### Data for this task
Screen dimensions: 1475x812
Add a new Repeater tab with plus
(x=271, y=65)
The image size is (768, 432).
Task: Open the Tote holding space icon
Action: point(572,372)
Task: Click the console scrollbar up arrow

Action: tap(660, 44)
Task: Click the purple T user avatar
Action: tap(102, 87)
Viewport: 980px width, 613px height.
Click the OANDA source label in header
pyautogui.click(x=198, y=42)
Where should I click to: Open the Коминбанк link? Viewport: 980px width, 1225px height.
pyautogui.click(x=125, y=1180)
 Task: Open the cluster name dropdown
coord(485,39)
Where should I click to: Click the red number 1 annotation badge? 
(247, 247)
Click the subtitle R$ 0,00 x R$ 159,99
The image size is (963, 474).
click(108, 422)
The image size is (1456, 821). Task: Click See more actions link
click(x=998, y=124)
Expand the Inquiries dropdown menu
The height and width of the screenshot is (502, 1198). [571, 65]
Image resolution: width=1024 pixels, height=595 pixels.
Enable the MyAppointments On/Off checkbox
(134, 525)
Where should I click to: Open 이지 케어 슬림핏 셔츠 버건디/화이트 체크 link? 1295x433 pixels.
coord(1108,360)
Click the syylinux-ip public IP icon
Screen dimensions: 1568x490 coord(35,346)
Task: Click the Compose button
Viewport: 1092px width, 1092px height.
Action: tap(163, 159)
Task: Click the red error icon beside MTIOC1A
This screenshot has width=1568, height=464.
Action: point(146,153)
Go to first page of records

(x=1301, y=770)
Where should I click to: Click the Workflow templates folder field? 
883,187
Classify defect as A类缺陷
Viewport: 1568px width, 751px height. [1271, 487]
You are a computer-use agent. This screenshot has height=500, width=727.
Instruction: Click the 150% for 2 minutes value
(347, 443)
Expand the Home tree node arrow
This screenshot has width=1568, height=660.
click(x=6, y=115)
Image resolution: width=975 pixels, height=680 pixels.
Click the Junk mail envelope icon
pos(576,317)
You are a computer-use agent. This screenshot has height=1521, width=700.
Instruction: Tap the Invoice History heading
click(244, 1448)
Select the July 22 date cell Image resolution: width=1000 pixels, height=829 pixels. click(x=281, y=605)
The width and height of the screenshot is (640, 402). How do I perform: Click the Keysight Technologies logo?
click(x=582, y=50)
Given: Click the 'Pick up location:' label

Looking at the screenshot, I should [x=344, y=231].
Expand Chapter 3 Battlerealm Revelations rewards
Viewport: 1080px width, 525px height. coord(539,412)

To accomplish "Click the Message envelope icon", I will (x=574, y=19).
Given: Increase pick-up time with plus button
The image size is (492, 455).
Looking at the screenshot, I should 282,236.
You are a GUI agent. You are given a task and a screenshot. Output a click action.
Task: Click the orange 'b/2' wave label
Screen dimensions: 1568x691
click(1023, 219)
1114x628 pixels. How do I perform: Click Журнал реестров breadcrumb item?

### Aim of the exercise
Reply with nothing but the number of lines in the listing that include "agent".

### Exercise solution
3